Inferno, by Dan Brown … Review by Yokibu Editorial
Posted on: September 2, 2021.

Author: Prabhukrishna M, Content Creator/Chief Editor, Yokibu Editorial

Inferno is Dan Brown’s sixth novel—starting with Digital Fortress and Deception Point—and the fourth installment in the series featuring world-renowned Harvard symbologist Robert Langdon—following Angels & Demons, The Da Vince Code, and The Lost Symbol—involving a series of events that occur over a span of 24 hours.

Inferno begins in Florence, Italy, where American professor Robert Langdon wakes up in a Florentine hospital in a state of complete disorientation—short-term amnesia.

He later discovers to be in possession of a strange projector—encapsulated in a stainless-steel biohazard container that only Langdon’s fingerprint can open—which displays a modified Botticelli’s Map of Hell, based on Dante Alighieri’s epic poem The Divine Comedy.

Sienna Brooks is an Italian-American doctor who treats Langdon and later also flees with him, after both fail to seek asylum in Florence from certain forces of persecution—including the American Consulate at Italy—in hot pursuit of “fugitive” Langdon and his attractive, young, blond-haired “accomplice”.

Langdon steals Dante’s death mask plaster with help from the 400-pound supervisor of the Cathedral Santa Maria Del Fiore “Il Duomo”, Ignazio Busoni—Il Duomino, “little dome”—and discovers a poem on its backside, written by the story’s main antagonist Bertrand Zobrist.

Zobrist—a Dante fanatic, billionaire scientist, and exceptionally brilliant germ-line genetic engineer—is on a mission to eliminate a significant portion of the human population with a “plague virus” he created.

Zobrist’s mission is unwittingly protected—from interference, or possible persecution by the World Health Organization—by an organization known simply as “The Consortium”, run by a small, tanned man known only as “the provost”, from his massive yacht, The Mendacium, adrift in the Adriatic Sea, off mainland Italy.

Vayentha is a female agent working for The Consortium under the provost, on a mission to apprehend Langdon. At one point in the story, Vayentha is killed by Sienna, as revenge for the former’s murder of Dr. Marconi, Sienna’s colleague at the Florentine hospital.

Dr. Elizabeth Sinskey is the Director of the WHO, working with Agent Christoph Brüder—Head of Surveillance and Response Support “SRS”, under the European Center for Disease Prevention and Control—and his team, to thwart the efforts of Zobrist.

Helped by a sudden character that appears in the story—a “Doctor” Jonathan Ferris—Langdon and Sienna escape to Venice, Italy, following the “clues” in Zobrist’s poem. Eventually, the trio—Langdon, Sienna, and Ferris—find that what they seek is not in Venice … it is “a world away”, a thousand miles from Italy.

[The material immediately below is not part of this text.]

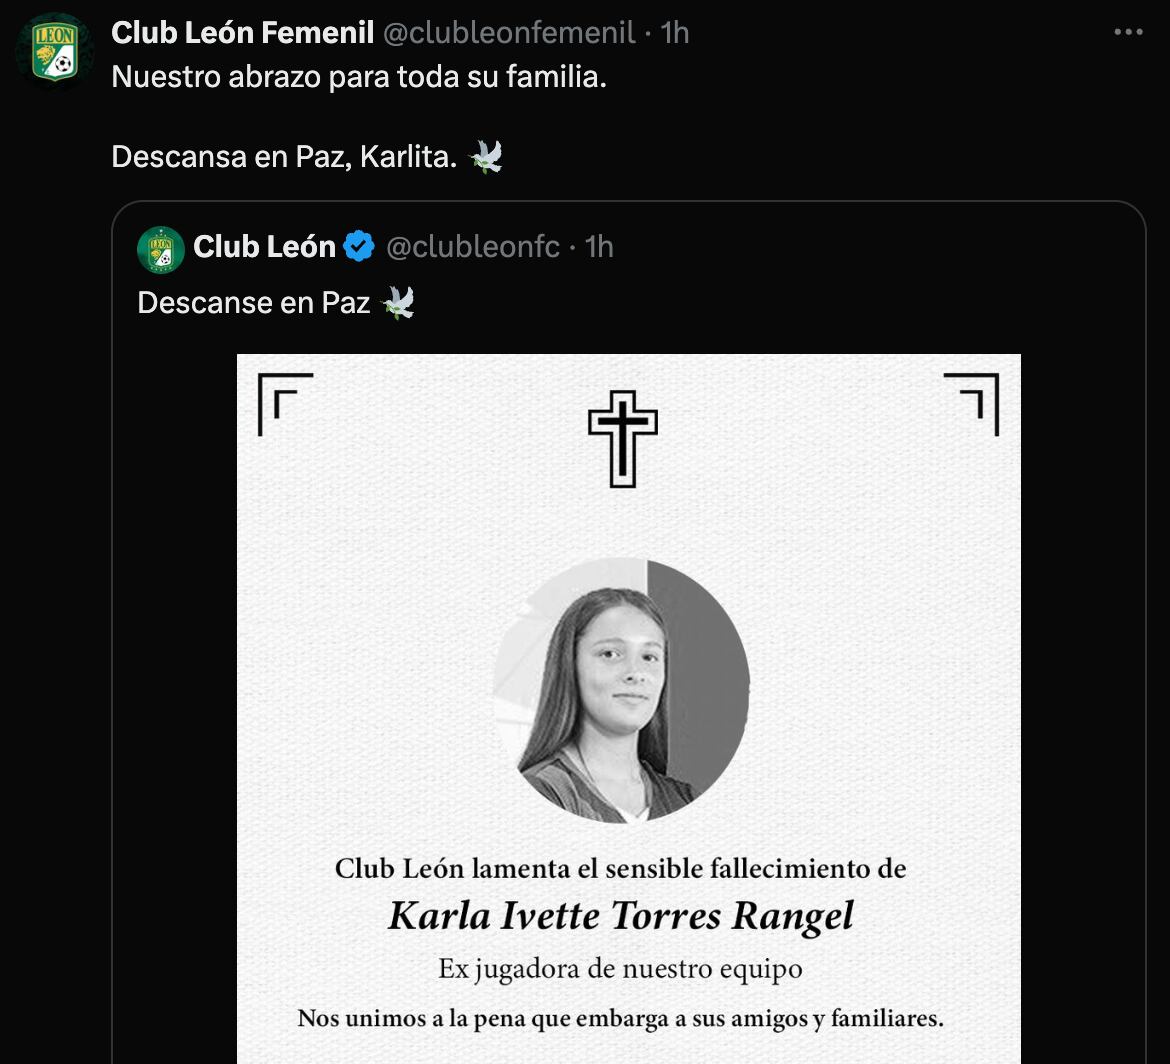
Task: Click the cross symbol in the obituary image
Action: pyautogui.click(x=622, y=438)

In the course of events, Langdon and Sienna separate, Langdon makes a rendezvous with Dr. Sinskey and the provost on board The Mendacium in Venice, and later take off in the WHO’s mobile operation center—a massive, customized C-130 transport aircraft—to the Hagia Sophia Mosque in Istanbul, Turkey.

It is eventually found that Zobrist’s plague is not a killer disease but a genetic weapon that renders one-thirds of the human population sterile—a sterility plague. At this point in the story, the virus has spread worldwide, and all humans have already been infected.

The story concludes in speculation about the reversal or neutralization of the genetic nature of the infection. The future course of actions is left to the discretion of the global leaders of the medical world and the WHO, who would be gathering as a summit for further discussion…

In all, Inferno is arguably Dan Brown’s most compelling work so far, bringing together elements of history, architecture, art, symbology, medicine, genetic engineering, and the human population crisis…

…in a novel of great intrigue and mystery, flagrantly written, vividly described, meticulously narrated, and that is highly informative, thrillingly entertaining, thought-provoking, and soul-searching.